Now what? Everything that happens to mum right after giving birth

Posted in Birth.

When you’re pregnant, there’s so much focus on the labour, the birth and how the baby is going to come out – vaginal delivery, c-section, water birth? But once bub is here, and all is well with her, what happens to you?

Here’s a little rundown on what to expect in those first few hours after your baby arrives.

First contact

The first thing that usually happens after a vaginal birth is that your baby is brought up and placed on your chest so you can meet her and have some skin-to-skin contact (also known as kangaroo care). This is not only a chance for you both to bond, but your baby will also get used to your smell while coming into contact with your skin microbes (tiny bacterial cells) which can help establish her immune system.

The afterbirth

The next order of events is to deliver your placenta (if you haven’t already done so). Your baby will be taken by a midwife or your partner to have her umbilical cord cut, be weighed and cleaned up while you get to work. Don’t worry though, pushing out the placenta (also called the afterbirth) is usually A LOT faster than a baby, and can sometimes only take minutes. This is an incredibly important step though, as medical complications can arise if the placenta is not delivered or removed post-birth.

woman after birth

The stitch up

Next, it’s time for repairs. To be clear, not all women require a lot of attention in this area. Some experience only minor grazes or tears which are generally left alone, as they will heal better this way. However, if you did have a large tear or an episiotomy was performed (surgical incision to assist with delivery), then you will need stitches. If you didn’t have an epidural during labour, you’ll be offered some pain relief now. And depending on the situation, you may be allowed to cuddle your baby while you are stitched up. Your pulse, blood pressure, vaginal blood loss and firmness of the top of your uterus (fundus) will likely be monitored. 

Now it’s feeding time

If you’re planning to breastfeed, the midwives will help place her on one of your breasts and encourage feeding. At this point, you won’t have milk, but instead, something called colostrum, a thick, early form of milk full of nutrients for your baby, which also helps to establish her digestive system. If your baby is having trouble latching on to your nipples, the midwife may assist you in hand-expressing your colostrum into a syringe for feeding. Don’t be surprised if you feel pain in your uterus and experience bleeding from your vagina (called lochia) when breastfeeding, this is normal and is a sign that your uterus is shrinking back to size.

The hospital room

If you’re not already out of the birthing suite, you’ll be wheeled into your hospital room where you and the baby will have more checks, injections, rest, food, visitors and more throughout your stay. 
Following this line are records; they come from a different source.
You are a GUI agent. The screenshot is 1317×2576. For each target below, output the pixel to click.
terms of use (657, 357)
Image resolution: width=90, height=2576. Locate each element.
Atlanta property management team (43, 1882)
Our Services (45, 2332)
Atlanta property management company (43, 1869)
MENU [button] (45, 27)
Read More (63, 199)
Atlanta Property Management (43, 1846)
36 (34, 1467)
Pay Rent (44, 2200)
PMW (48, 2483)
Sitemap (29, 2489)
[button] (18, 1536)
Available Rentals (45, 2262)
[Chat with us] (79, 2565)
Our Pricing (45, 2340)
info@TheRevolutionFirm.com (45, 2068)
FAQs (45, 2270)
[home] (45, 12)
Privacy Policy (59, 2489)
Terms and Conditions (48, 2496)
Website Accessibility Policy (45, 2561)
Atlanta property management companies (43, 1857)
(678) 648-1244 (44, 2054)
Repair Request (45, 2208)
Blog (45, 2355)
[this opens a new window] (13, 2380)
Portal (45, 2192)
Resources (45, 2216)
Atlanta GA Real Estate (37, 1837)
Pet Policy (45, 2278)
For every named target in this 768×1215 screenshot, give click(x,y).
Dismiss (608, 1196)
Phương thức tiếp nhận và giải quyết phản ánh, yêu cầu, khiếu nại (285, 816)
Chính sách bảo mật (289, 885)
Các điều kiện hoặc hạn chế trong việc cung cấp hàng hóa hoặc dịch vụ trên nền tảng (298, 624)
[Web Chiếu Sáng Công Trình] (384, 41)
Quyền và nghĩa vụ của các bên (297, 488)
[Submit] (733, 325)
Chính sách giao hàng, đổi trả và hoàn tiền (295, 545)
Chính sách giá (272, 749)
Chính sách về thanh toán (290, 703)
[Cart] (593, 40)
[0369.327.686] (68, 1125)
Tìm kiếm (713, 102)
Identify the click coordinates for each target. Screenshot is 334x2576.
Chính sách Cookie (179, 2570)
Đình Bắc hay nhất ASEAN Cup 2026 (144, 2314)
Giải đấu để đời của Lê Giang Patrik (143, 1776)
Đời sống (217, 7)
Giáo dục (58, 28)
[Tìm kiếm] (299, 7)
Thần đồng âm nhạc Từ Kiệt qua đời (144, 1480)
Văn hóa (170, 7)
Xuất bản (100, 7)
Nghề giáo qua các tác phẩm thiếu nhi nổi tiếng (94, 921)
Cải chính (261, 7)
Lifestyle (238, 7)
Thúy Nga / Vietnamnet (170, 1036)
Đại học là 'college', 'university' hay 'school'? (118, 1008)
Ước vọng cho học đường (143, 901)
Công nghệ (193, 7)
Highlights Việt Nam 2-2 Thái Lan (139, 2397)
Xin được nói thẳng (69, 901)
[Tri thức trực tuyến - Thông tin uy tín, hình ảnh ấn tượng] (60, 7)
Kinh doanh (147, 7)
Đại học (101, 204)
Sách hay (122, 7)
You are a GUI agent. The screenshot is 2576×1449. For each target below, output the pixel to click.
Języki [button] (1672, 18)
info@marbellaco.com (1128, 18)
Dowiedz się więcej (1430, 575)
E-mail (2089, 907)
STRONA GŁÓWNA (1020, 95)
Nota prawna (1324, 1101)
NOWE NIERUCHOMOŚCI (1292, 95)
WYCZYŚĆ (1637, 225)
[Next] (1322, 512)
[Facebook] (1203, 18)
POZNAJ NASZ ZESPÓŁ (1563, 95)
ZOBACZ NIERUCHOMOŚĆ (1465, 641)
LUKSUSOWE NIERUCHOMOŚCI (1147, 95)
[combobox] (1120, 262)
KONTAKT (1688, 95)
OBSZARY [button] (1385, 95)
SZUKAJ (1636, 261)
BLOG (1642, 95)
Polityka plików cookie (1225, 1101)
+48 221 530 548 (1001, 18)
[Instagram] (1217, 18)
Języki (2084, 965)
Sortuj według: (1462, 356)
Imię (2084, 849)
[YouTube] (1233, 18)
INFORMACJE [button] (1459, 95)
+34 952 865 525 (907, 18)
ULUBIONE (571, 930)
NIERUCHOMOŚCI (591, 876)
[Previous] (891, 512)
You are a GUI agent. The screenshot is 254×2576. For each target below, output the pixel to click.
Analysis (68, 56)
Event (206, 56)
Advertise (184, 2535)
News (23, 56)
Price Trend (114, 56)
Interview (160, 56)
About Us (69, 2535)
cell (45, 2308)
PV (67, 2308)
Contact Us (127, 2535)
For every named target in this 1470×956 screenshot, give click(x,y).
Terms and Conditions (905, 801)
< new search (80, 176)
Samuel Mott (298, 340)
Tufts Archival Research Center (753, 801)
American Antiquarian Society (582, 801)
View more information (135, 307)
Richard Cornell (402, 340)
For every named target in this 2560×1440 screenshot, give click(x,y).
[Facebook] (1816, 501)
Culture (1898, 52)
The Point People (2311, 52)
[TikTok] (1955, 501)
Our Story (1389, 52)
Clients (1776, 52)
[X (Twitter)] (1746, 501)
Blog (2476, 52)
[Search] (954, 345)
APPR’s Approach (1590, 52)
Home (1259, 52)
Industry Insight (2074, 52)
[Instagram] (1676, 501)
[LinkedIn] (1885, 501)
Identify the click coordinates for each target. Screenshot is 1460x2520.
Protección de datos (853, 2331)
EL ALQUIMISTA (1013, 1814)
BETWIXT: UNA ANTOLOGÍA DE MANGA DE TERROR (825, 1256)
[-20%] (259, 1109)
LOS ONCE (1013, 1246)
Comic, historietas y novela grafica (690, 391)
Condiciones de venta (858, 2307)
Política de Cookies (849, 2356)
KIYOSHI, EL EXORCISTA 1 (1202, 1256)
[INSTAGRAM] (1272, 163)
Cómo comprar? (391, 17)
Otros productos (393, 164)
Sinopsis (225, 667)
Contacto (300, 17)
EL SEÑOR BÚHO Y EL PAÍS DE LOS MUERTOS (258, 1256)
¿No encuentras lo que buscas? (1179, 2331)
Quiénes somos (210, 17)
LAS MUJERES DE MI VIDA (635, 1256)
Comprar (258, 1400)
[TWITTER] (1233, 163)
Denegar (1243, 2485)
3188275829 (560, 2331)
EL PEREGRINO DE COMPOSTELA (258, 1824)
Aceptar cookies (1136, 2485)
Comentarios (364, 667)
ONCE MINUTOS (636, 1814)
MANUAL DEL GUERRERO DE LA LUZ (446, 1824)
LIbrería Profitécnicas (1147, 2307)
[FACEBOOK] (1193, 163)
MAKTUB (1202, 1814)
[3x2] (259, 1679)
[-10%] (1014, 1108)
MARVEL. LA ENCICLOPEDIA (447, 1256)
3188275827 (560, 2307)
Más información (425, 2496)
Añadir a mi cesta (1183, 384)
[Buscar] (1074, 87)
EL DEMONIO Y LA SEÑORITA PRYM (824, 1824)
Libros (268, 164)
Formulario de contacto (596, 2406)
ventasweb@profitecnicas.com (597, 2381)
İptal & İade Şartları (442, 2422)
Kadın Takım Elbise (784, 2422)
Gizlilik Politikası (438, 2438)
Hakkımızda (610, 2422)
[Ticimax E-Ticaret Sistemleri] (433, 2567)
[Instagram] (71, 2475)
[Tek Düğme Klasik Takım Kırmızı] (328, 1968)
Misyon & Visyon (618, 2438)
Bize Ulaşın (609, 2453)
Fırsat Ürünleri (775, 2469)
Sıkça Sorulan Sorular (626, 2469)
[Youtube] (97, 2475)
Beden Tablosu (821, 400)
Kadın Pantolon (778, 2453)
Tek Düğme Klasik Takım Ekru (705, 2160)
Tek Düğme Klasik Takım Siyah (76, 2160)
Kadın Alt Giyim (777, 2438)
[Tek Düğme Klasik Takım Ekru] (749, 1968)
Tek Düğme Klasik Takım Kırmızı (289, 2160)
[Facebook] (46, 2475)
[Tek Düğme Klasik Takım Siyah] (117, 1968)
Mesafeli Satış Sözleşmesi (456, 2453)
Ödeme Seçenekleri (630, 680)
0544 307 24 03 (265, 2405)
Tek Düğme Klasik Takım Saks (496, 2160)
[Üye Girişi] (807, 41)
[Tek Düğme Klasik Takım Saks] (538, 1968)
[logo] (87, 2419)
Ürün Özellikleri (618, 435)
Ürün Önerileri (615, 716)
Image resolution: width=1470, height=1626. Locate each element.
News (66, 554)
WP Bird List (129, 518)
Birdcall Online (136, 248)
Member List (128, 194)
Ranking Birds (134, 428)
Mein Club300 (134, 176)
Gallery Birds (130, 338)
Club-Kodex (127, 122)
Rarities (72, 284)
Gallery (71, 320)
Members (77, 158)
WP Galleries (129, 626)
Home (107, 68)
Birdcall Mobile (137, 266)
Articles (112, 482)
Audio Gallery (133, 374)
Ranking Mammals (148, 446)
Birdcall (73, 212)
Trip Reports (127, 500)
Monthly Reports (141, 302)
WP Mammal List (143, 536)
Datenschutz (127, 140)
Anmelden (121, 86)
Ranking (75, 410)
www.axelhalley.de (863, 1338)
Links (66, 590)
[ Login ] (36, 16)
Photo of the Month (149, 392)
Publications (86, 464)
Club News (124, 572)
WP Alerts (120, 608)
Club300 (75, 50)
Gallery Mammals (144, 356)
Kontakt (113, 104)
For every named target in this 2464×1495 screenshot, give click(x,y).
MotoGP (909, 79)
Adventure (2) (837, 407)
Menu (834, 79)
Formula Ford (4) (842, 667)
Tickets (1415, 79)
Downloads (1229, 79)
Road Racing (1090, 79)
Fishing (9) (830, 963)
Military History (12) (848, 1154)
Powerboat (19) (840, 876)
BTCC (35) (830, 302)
Congrats, the hard part is over, but your motherhood journey has only just begun!

c-section birth

What about with a c-section?

If you had a caesarean section (whether it’s elective or emergency), some of the processes right after birth are a bit different from a vaginal birth. For example, you won’t be aware when the placenta is removed, and you will need to wait a little while for the doctor to sew your uterus and abdomen back up. While your baby will be placed on your chest, she will be taken away while the operation finishes up.

Some people also choose to have vaginal seeding done (where bacteria from their vagina is wiped on the baby via a swab). Once the operation is over and you’re in your room, you can have some skin-to-skin contact with baby, and start breastfeeding. Hooray!

Please note that all births are unique so in some instances, the order of events may be different depending on the mother, baby, birthing preferences and medical staff involved.